Croatian sculptor and architect (1883–1962)

Ivan Meštrović (/hr/; 15 August 1883 – 16 January 1962) was a Croatian sculptor, architect, and writer. He was the most prominent modern Croatian sculptor and a leading artistic personality in contemporary Zagreb. He studied at Pavao Bilinić's Stone Workshop in Split and at the Academy of Fine Arts Vienna, where he was formed under the influence of the Secession. He traveled throughout Europe and studied the works of ancient and Renaissance masters, especially Michelangelo, and French sculptors Auguste Rodin, Antoine Bourdelle and Aristide Maillol. He was the initiator of the national-romantic group Medulić (he advocated the creation of art of national features inspired by the heroic folk songs). During the First World War, he lived in emigration. After the war, he returned to Croatia and began a long and fruitful period of sculpture and pedagogical work. In 1942 he emigrated to Italy, in 1943 to Switzerland and in 1947 to the United States. He was a professor of sculpture at Syracuse University and from 1955 at the University of Notre Dame in South Bend, Indiana.

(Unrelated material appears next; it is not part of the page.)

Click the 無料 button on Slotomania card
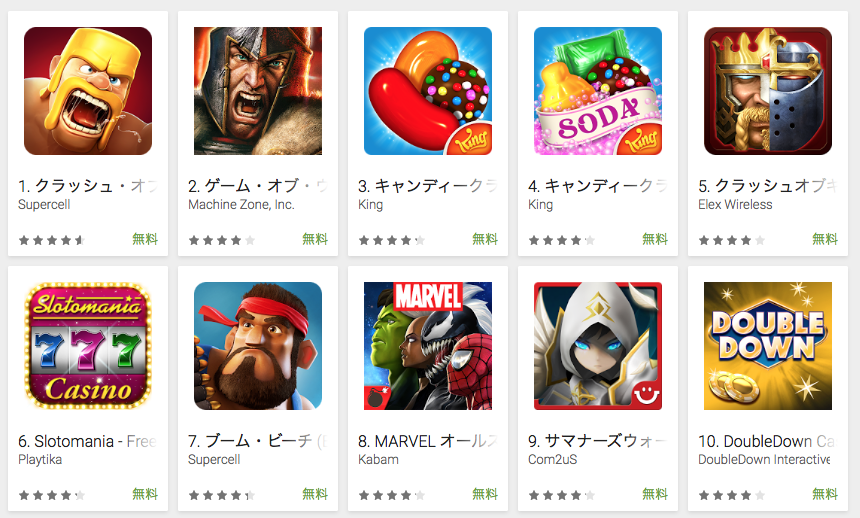Viewport: 860px width, 518px height. click(x=145, y=494)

Most of his early works of symbolic themes were formed in the spirit of the Secession, some of which, like the Well of Life, show impressionist restless surfaces created under the influence of Rodin's naturalism, and the second, reviving national myth, become stylized monumental plastics (Kosovo cycle, 1908-1910). Before the First World War, he left pathetic epic stylization, expressing increasingly emotional states, as evidenced by the wooden reliefs of biblical themes made in a combination of Archaic, Gothic, Secessionist and Expressionist styles. During the 1920s and 1930s, the classical component prevailed in his works. In this period, he created a number of public monuments of strong plastic expression, pronounced and legible shapes (Gregory of Nin and Marko Marulić in Split, Andrija Medulić, Andrija Kačić-Miošić and Josip Juraj Strossmayer in Zagreb, Pobednik in Belgrade, Svetozar Miletić in Novi Sad and The Bowman and The Spearman in Chicago). Portraits take a special place in his opus.

Meštrović achieved works of strong plastic value in the construction-sculptural monuments and projects, mostly with central layout (the Mausoleum of the Račić family in Cavtat, the Mausoleum of the Meštrović family in Otavice, the Meštrović Pavilion in Zagreb, Monument to the Unknown Hero in Belgrade). He also designed a memorial church of King Zvonimir in Biskupija near Knin inspired by old Croatian churches, a representative family palace, today the Ivan Meštrović Gallery, and reconstructed renaissance fortified mansion Crikvine-Kaštilac in Split.

==Life==
===Early life===
He was born in Vrpolje, Slavonia, and spent his childhood in the small Dalmatian village of Otavice, the native place of his parents in the Dinaric Alps. His father was a poor peasant and sheep-breeder. At the age of sixteen he was accepted as an apprentice by Pavle Bilinić, a master of a stonemasonry in Split.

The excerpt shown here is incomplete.